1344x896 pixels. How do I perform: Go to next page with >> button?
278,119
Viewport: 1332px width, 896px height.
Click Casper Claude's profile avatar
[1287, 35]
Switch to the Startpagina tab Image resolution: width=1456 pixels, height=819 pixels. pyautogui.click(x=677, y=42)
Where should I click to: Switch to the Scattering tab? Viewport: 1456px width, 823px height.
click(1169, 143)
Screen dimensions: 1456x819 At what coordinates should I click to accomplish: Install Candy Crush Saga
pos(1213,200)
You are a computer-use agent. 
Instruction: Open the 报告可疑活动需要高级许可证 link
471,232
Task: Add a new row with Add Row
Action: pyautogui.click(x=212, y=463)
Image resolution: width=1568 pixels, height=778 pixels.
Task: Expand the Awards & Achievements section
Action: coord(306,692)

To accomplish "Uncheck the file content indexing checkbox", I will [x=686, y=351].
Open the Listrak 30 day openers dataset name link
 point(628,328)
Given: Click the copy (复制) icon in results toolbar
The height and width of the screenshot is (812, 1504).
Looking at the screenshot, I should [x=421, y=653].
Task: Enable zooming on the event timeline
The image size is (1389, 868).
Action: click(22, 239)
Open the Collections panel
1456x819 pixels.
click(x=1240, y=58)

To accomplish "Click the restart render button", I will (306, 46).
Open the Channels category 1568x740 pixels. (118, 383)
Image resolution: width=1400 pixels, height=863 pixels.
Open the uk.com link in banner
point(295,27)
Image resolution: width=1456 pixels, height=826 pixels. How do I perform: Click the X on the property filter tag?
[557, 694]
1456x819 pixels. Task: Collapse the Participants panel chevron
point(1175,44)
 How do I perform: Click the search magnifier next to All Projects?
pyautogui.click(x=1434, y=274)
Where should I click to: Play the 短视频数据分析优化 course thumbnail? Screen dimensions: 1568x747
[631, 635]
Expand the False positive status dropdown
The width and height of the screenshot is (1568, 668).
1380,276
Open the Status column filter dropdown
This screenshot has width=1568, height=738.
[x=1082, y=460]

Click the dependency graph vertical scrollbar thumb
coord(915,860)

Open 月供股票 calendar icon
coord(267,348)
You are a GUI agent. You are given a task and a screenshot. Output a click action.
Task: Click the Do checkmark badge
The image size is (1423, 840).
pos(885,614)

**Prompt**
Each line of the listing that contains the word "will" must be counted. Give only the resulting figure.

**Expected output**
2